Ella apretó los labios.

– ¿Y cómo lo sabes? No me diste la oportunidad.

– No tenía sentido aprovechar la oportunidad. A medida que ha transcurrido la tarde te has ido poniendo cada vez más tensa. No sé qué ha sido lo que te ha molestado, pero podía esperar hasta que estuvieras preparada para hablar de ello o hasta que lo solucionaras tú sola.

– Deja de intentar ser tan comprensivo -replicó Bailey malhumorada-. No te pega. -Pero no lo apartó cuando él la arrimó más.

– ¿Entonces estás lista para hablar del asunto?

– No.

– ¿Te has reconciliado con ello, sea lo que sea?

– ¡No! Déjame en paz, ya te lo he dicho. Quiero dormir. -No tenía nada de sueño ahora, pero él no tenía por qué saberlo.

Le apartó el pelo y le frotó su cara contra la nuca; sus labios y su aliento le quemaban la piel.

– Sé que esto de confiar en alguien no es fácil para ti -murmuró; el movimiento de sus labios era la caricia más suave y ligera-. Te gusta estar sola.

No, no le gustaba; estaba más cómoda sola. Había una diferencia.

– Es arriesgado querer a alguien -continuó con ese tono suave, poco más que un susurro. Su voz la tranquilizaba como si fuera whisky añejo-. Y a ti no te gusta arriesgarte. Has mantenido a la gente a distancia porque sabes que eres una buenaza, y la mejor forma de protegerte es no permitiendo que nadie se te acerque.

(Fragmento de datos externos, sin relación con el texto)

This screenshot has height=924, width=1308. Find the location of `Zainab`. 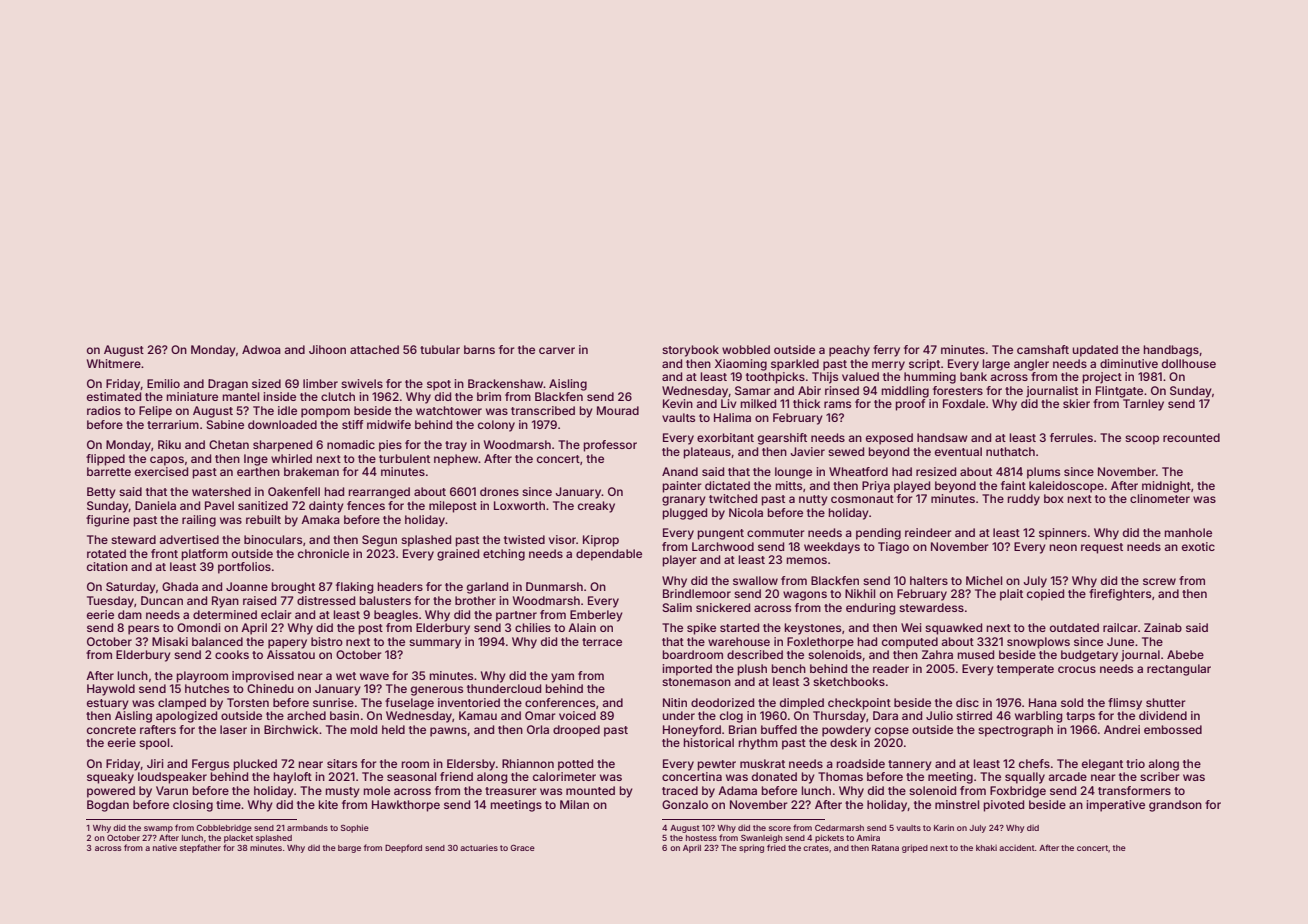

Zainab is located at coordinates (1163, 627).
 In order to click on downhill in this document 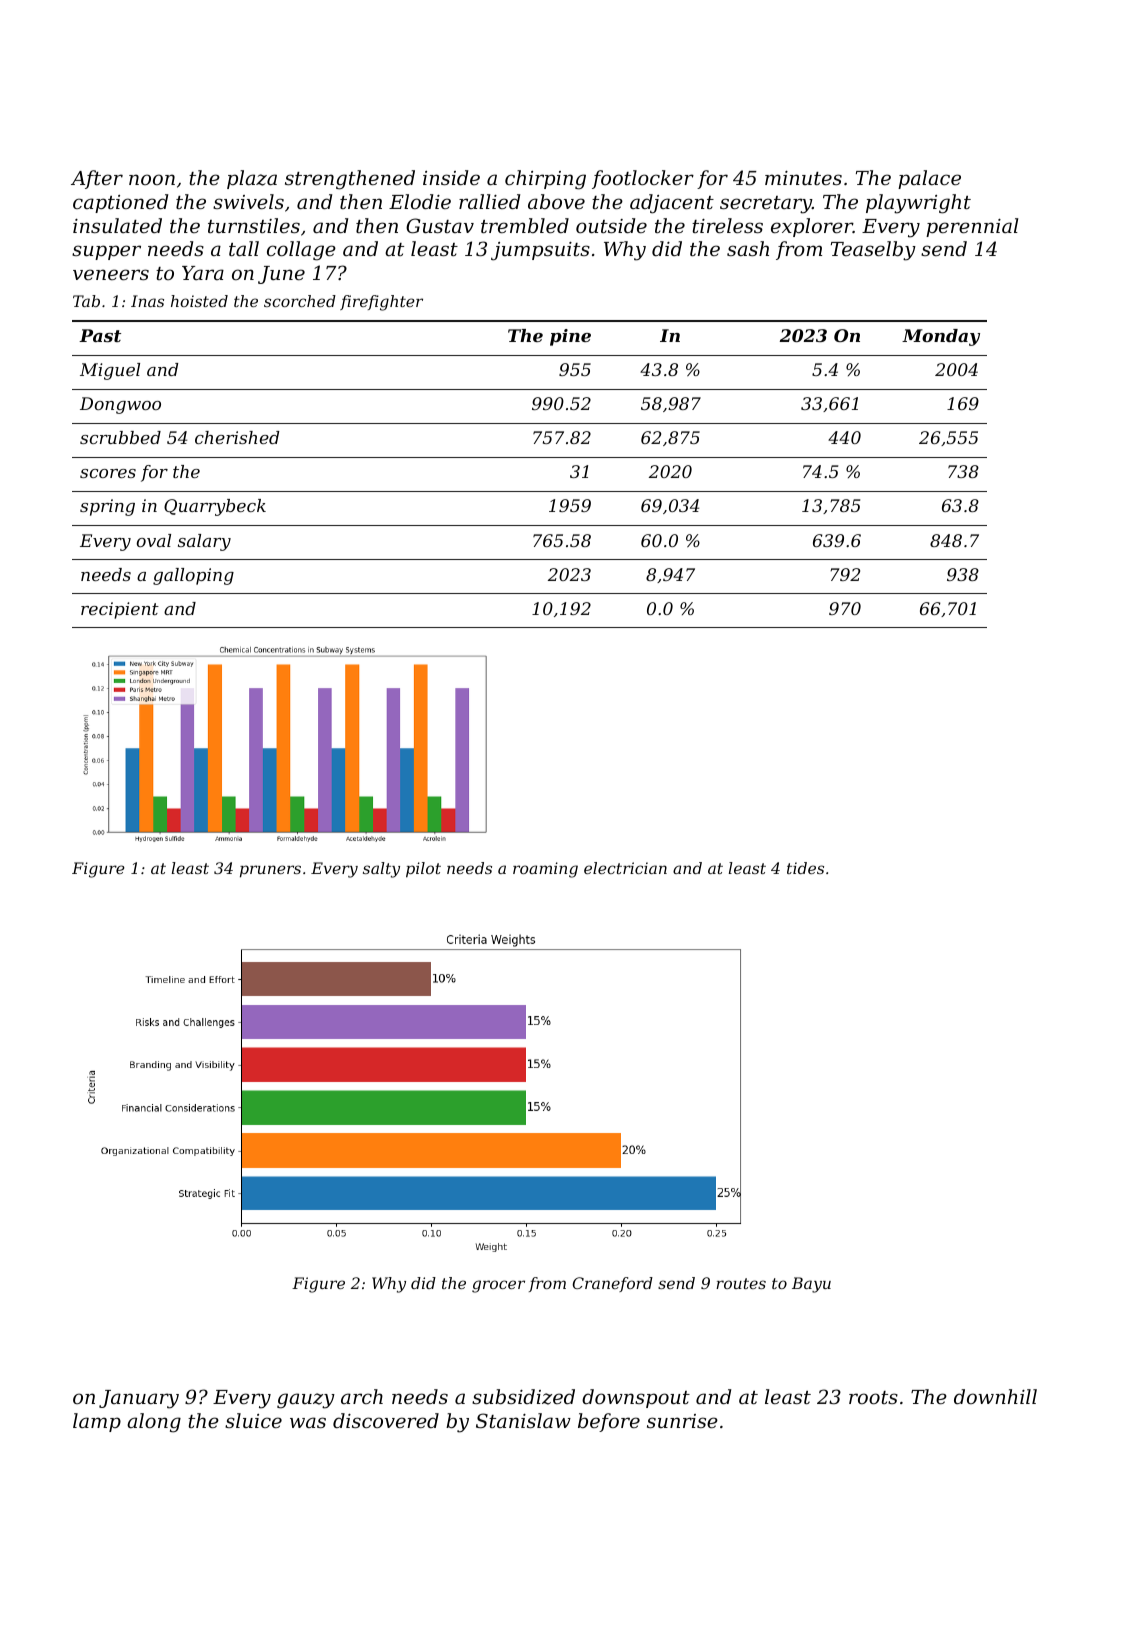, I will do `click(995, 1396)`.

Sintió un pequeño escalofrío, que dejó detrás una estela de pánico.

– Yo no soy una buenaza. -Actuaba de forma tranquila y distante porque era una persona tranquila y distante. No lloraba porque no era llorona. Definitivamente no era una buenaza.

– Eres una buenaza -repitió él-. ¿Crees que no me acuerdo de que me hablabas, después del accidente, cuando todavía pensabas que yo era un amargado envarado? Tu voz era tan delicada como si estuvieras hablando a un bebé. Me diste palmaditas.

– No lo hice.

¿Lo había hecho?

– Sí lo hiciste.

Quizá sí.

– No me acuerdo -gruñó ella-. Pero si lo hice fue porque estaba agradecida.

– Y una mierda. Por agradecimiento me habrías sacado del avión. No hubieras arriesgado tu vida tratando de cuidarme. No me habrías dado tu prenda de vestir más abrigada cuando te estabas congelando y obviamente la necesitabas.

Ella resopló.

– Me tomo en serio la gratitud.

– Ja, ja. Creo que eres un auténtico merengue. -Volvió a la carga deslizando la mano por el brazo de ella y en torno a su cintura para meterla bajo las camisas y apoyarla en su vientre. La ligera aspereza de las yemas de sus dedos raspó su suave piel cuando empezó a hacer círculos con ellos-. Pero a mí me gustan los merengues. Me gusta cómo saben, su tacto. -Los labios de él pasaron de su nuca al punto donde empieza la curva del hombro, y cerró delicadamente los dientes sobre ese músculo, mordiendo con extrema suavidad.